December 5, 2015 (Photo Credit: MC2 Paolo Bayas/Navy)

The Navy is eyeing big changes to the physical fitness test sailors take twice a year with the goal of making it a better measure of how well conditioned they are for the jobs they perform.

The decades-old physical readiness test demands such a reboot and the Navy appears to be moving in the right direction; toward adopting exercises that mimic common activities and are low in likelihood of causing injury.

It's well past time, for example, to deep-six the sit-up, an outdated exercise today viewed as a key cause of lower back injuries. Experts say there are better measures of core strength that have the added advantage of being less prone to cheating. The plank, for example, more accurately measures core strength and because it's done by holding the body arrow straight while resting only on the toes and forearms it does not subject muscles to strain by motion. 

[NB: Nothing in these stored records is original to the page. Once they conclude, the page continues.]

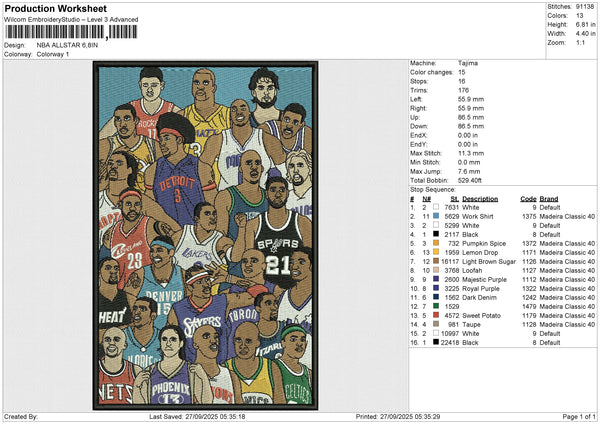The width and height of the screenshot is (600, 424).
Task: Click the Taupe color swatch
Action: pos(436,324)
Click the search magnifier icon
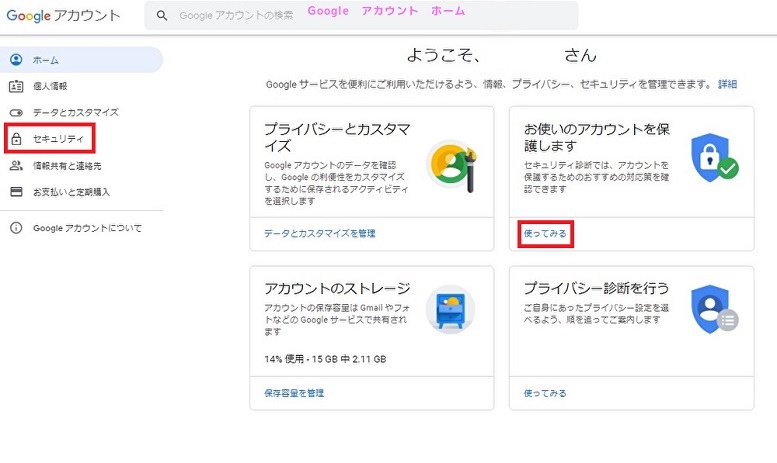Image resolution: width=777 pixels, height=463 pixels. pyautogui.click(x=162, y=15)
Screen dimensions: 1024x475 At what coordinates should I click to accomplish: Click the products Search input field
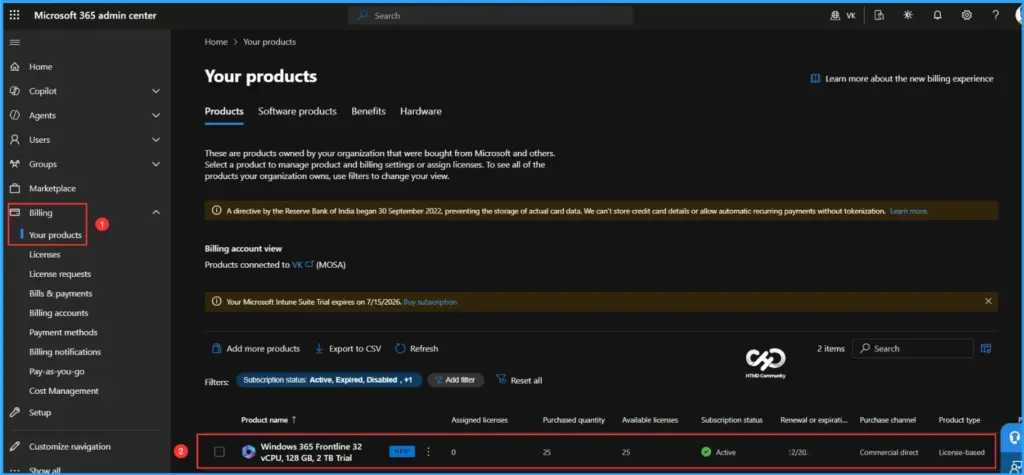point(912,348)
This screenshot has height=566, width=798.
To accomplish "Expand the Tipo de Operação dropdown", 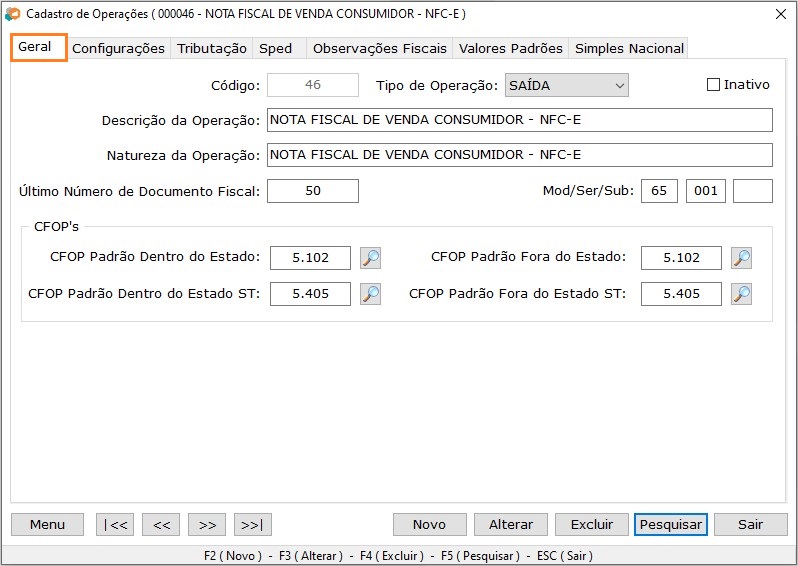I will click(619, 86).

Sailors have long called for fitness tests that are more directly relevant to the work they do. Here the Navy needs to look no further than the Marine Corps, which in addition to a standard annual fitness test also conducts an annual combat fitness test based on exercises that gauge the sort of strength and conditioning Marines need on the battlefield. The Navy should likewise transform one of its semiannual PRTs into an operational test.

Some options recommended by experts: a 50-yard loaded carry, a standing long jump, a kneeling powerball toss. The loaded carry will assess a sailor's ability to carry a wounded shipmate out of a danger zone, for instance, while the powerball throw will test capacity to summon upper body strength. Other tests like the single-leg wall squat can measure theability to lift heavy objects.

The PRT should retain one important exercise: the 1.5-mile run. Experts say this is the best measure of a sailor’s cardiovascular health. It also compels sailors to focus on endurance exercises, which will be needed in damage control and combat environments.

The Navy's move to ease body-fat rules to be less about appearance and more about fitness is smart one, but more needs to be done to turn fitness into a Navy lifestyle. A pilot program is extending gym hours in the morning and evening, but the Navy also needs to provide sailors more time to work out during the work week and more supervision to make sure they’re getting the most out of it.

The faster the Navy can move toward job-relevant fitness tests, the better. And the brass should run, not walk, toward instilling a year-round fitness culture that keeps sailors in fighting shape.